-- PAGE EXTRACT follows --

Phase III trials are now being planned.
Too
much pot pains patients
SAN DIEGO
Imbibed in large enough quantities, marijuana ceases
to relieve pain and begins to contribute to it, University
of California, San Diego, researchers reported in the
November issue of Anesthesiology. Lead researcher
Dr Mark Wallace induced pain by injecting the chili
pepper extract capsaicin under subjects' skin, and then
gave some pot. Those who smoked a moderate amount felt
less pain after 45 minutes, whereas the higher patients
actually had more pain.
Marx's
boils led to socialism
LONDON, UK
Father of communism Karl Marx has finally been diagnosed:
he had hidradenitis suppurativa (HS), a chronic skin
disease that causes boils, swelling, infections and
can contribute to psychological problems, according
to a new analysis by dermatologist Sam Shuster of the
University of East Anglia, published in the British
Journal of Dermatology. HS impeded the philosopher's
ability to work, leaving him impoverished. "This explains
his self-loathing and alienation, a response reflected
by the alienation Marx developed in his writing," Dr
Shuster told Reuters. "The bourgeoisie will remember
my carbuncles until their dying day," Mr Marx predicted
in 1867.
Frisco
ponders safe injection
SAN FRANCISCO
San Francisco public health officials
are considering modelling their intravenous drug policy
after Vancouver's. City workers held a symposium on
October 19 to look at the experience of Vancouver's
Insite safe-injection clinic, which remains the only
centre of its kind in North America. UBC's Dr Thomas
Kerr, a lead researcher at the Vancouver clinic, told
the San Francisco conference that Insite's positive
results mean the idea is worth trying elsewhere, despite
the criticism it is sure to draw. The US federal government
announced its opposition to the plan later that day.

-- PAGE EXTRACT concluded --

[PROBLEM TO SOLVE]
In the news briefs above, what substance did Dr Mark Wallace inject under subjects' skin to induce pain?

-- RECORDS SHOWN follows --

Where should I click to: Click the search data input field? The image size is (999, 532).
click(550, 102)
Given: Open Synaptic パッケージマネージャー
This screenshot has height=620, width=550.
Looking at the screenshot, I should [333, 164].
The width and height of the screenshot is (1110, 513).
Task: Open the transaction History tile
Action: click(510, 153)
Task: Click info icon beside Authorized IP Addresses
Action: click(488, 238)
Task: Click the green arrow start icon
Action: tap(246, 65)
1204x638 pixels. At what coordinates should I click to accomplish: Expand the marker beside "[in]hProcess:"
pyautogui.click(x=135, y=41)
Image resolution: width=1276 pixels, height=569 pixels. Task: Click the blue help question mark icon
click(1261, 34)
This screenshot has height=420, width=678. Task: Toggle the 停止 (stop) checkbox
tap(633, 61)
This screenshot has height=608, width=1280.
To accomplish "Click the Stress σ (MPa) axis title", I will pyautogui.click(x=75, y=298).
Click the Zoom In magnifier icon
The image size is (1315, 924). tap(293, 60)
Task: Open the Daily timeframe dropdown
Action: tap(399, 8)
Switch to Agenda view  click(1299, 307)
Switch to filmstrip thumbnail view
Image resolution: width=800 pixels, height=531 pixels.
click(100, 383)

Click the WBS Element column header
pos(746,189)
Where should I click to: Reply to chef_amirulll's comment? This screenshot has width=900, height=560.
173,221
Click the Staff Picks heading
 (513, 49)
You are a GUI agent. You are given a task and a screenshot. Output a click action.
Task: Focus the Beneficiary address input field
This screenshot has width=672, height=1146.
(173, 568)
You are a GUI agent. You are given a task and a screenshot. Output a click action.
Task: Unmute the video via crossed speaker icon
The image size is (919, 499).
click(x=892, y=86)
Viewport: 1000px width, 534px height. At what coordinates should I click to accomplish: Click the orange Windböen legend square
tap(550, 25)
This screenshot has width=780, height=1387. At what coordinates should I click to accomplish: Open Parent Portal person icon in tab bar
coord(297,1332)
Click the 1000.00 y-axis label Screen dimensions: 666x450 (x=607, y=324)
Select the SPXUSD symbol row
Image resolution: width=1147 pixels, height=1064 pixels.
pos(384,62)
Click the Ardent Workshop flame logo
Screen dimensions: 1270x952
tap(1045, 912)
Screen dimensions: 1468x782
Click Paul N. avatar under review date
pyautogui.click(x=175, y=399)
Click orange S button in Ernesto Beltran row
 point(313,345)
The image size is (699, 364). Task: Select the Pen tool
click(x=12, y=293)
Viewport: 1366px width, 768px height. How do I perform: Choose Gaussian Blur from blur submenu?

-- RECORDS SHOWN concluded --

[ANSWER TO THE EXERCISE]
Capsaicin, the chili pepper extract.